Democracy and human rights

Thomas O. Melia

Thomas O. Melia

15 March 2013

Aberystwyth University’s Department of International Politics will host a public lecture by Thomas O. Melia, Deputy Assistant Secretary of State in the United States Department of State, on Tuesday 19 March.

This year’s David Davies Memorial Institute (DDMI) annual lecture is entitled ‘Is it realistic to think we can advance democracy and human rights?’ and will be held in the Main Hall of the International Politics Building on Penglais Campus at 6pm.

Dr Grant Dawson, Deputy Director of the DDMI, explains, “We look forward to welcoming Thomas Melia. His lecture promises to be a major statement about US foreign policy by a senior diplomat in the Obama Administration.  I’m sure he will raise a few questions.”

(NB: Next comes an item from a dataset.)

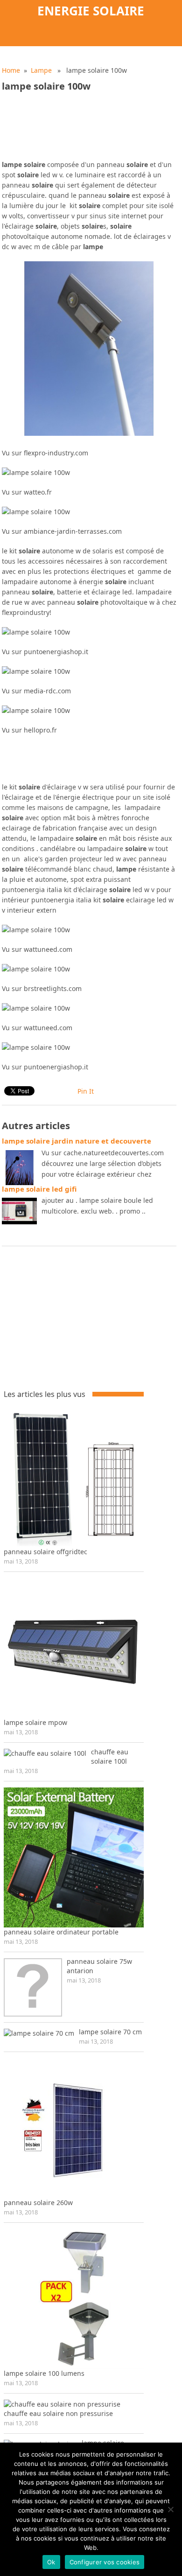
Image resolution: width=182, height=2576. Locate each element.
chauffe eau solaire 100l (109, 1756)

Thomas O. Melia is Deputy Assistant Secretary of State in the Bureau of Democracy, Human Rights and Labor (DRL).  He is responsible for the DRL’s work in Europe, including Russia, and in the Middle East and North Africa.

He has headed the U.S. Delegation to meetings of the Organisation for Security and Cooperation in Europe (OSCE), and co-chaired meetings of US/Georgia and US/Ukraine working groups.

Thomas Melia joined the State Department in 2010 from Freedom House where he was Deputy Executive Director.  Previously, he held senior posts at the National Democratic Institute and the Free Trade Union Institute at the AFL-CIO. Prior to that, he worked on Capitol Hill, working for Senator Daniel Patrick Moynihan. 

 Mr. Melia has taught democracy and human rights courses at Georgetown University and the Johns Hopkins University’s School of Advanced International Studies.  He has published a number of widely read articles on democracy and human rights issues and is co-editor of Today’s America: How Free? (2008).

Department of International Politics

The Department of International Politics is the oldest of its kind in the world. It was founded in 1919 in the immediate aftermath of World War I in an attempt to help humanity better understand the reasons for war, conflict and suffering. The Department continues to be centrally concerned with the major questions in global politics: power, conflict, ethics, security and political participation. Widely recognized as the home of the discipline, the Department has evolved into the best centre for the study of international politics in the United Kingdom and its staff are committed to excellence in teaching and research to offer an outstanding and dynamic learning environment.